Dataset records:
_ _ _ _ _ _ _

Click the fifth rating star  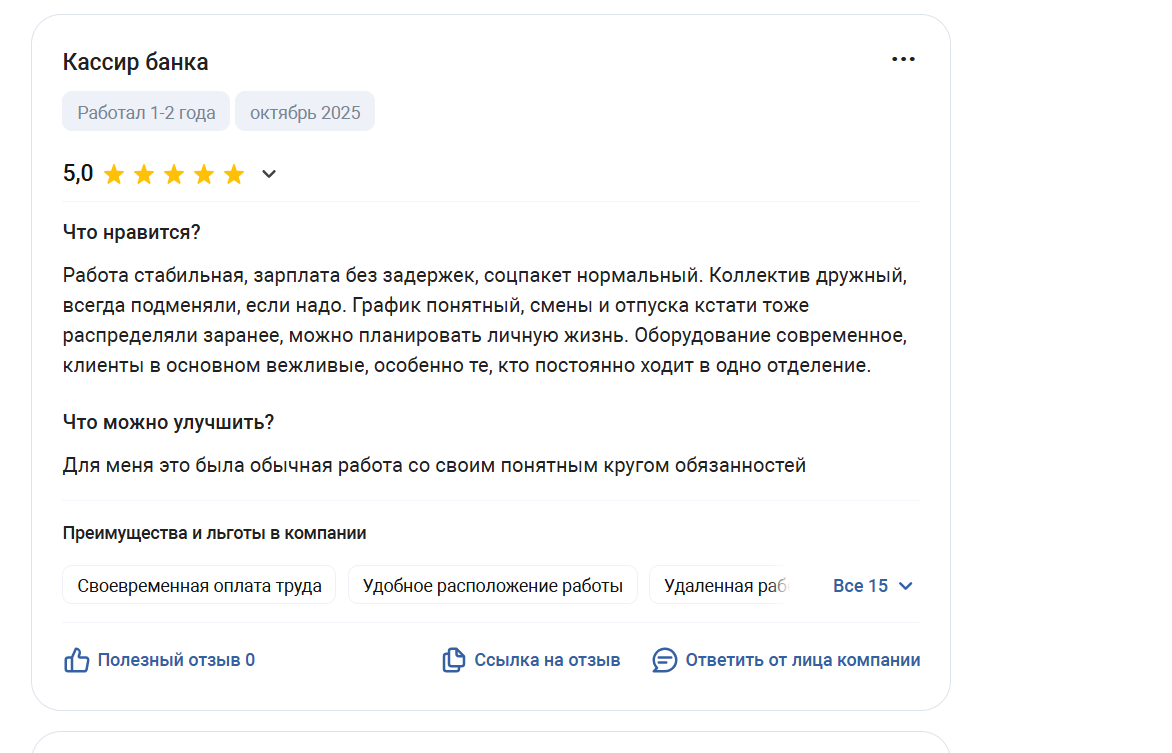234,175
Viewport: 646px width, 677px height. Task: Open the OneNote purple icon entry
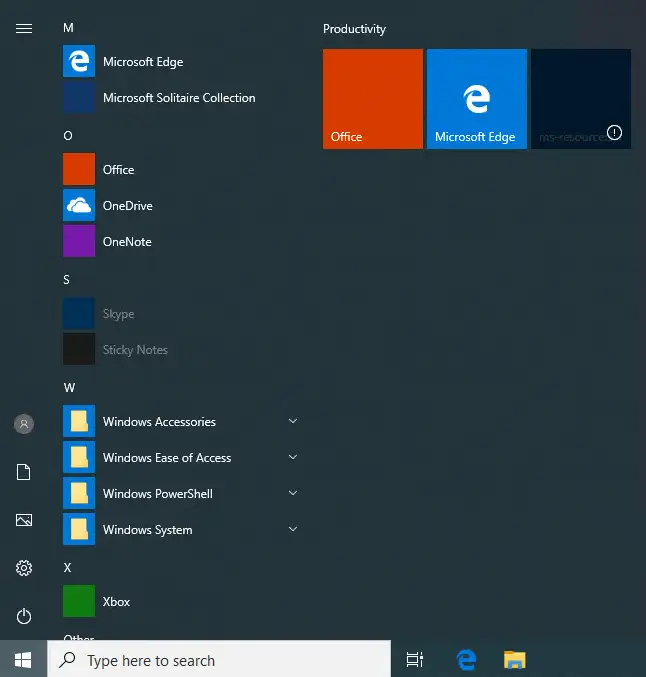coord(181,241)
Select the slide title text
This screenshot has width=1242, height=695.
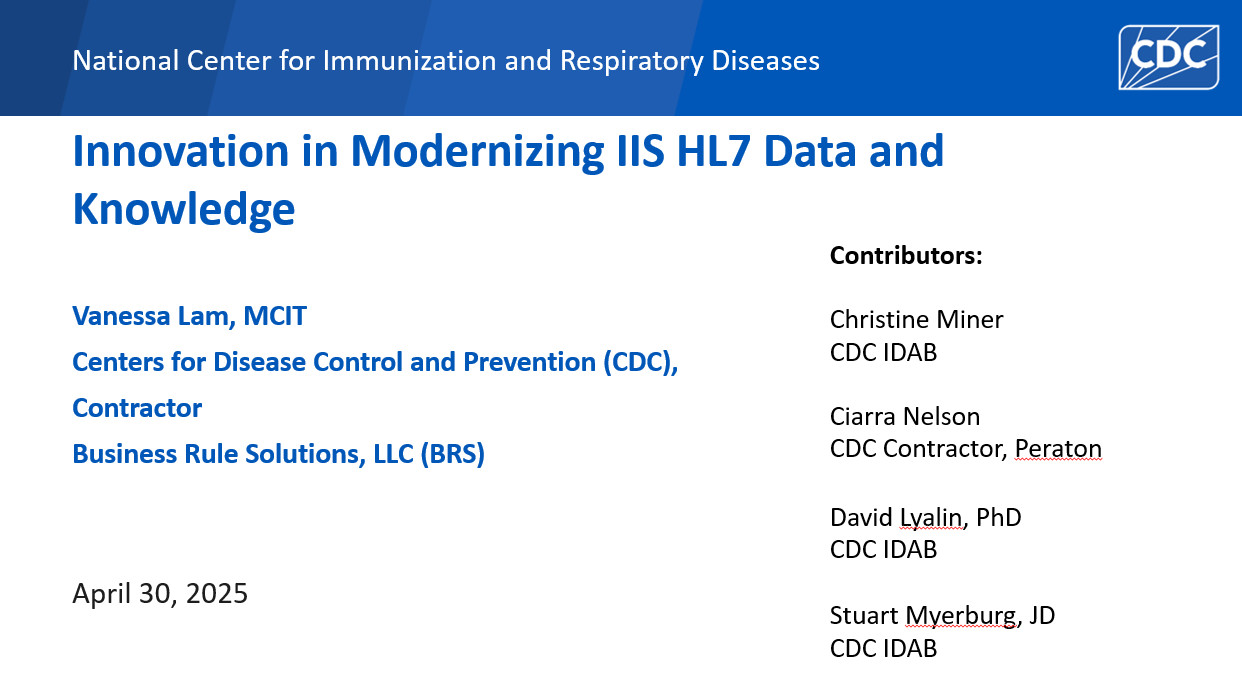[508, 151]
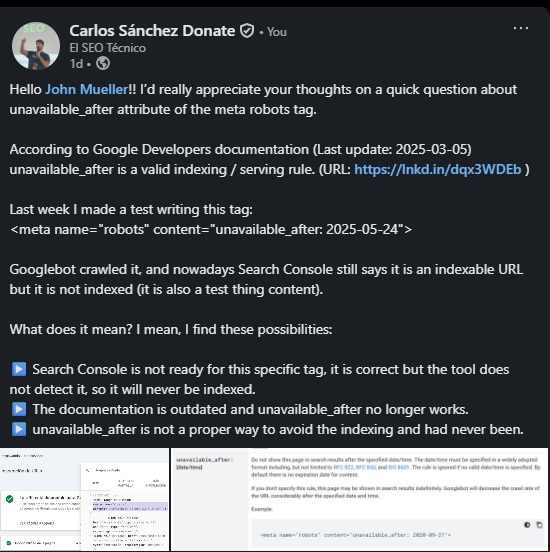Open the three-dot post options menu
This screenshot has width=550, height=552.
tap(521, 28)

_ _ _ _ _ _ _

WHAT IS BEING ASKED> List every line in the records above that contains the string "height", treating uppercase and lowercase as different.

RESULT>
Viewport: 646px width, 677px height. Task: Open the OneNote purple icon entry
This screenshot has width=1242, height=695.
This screenshot has width=550, height=552.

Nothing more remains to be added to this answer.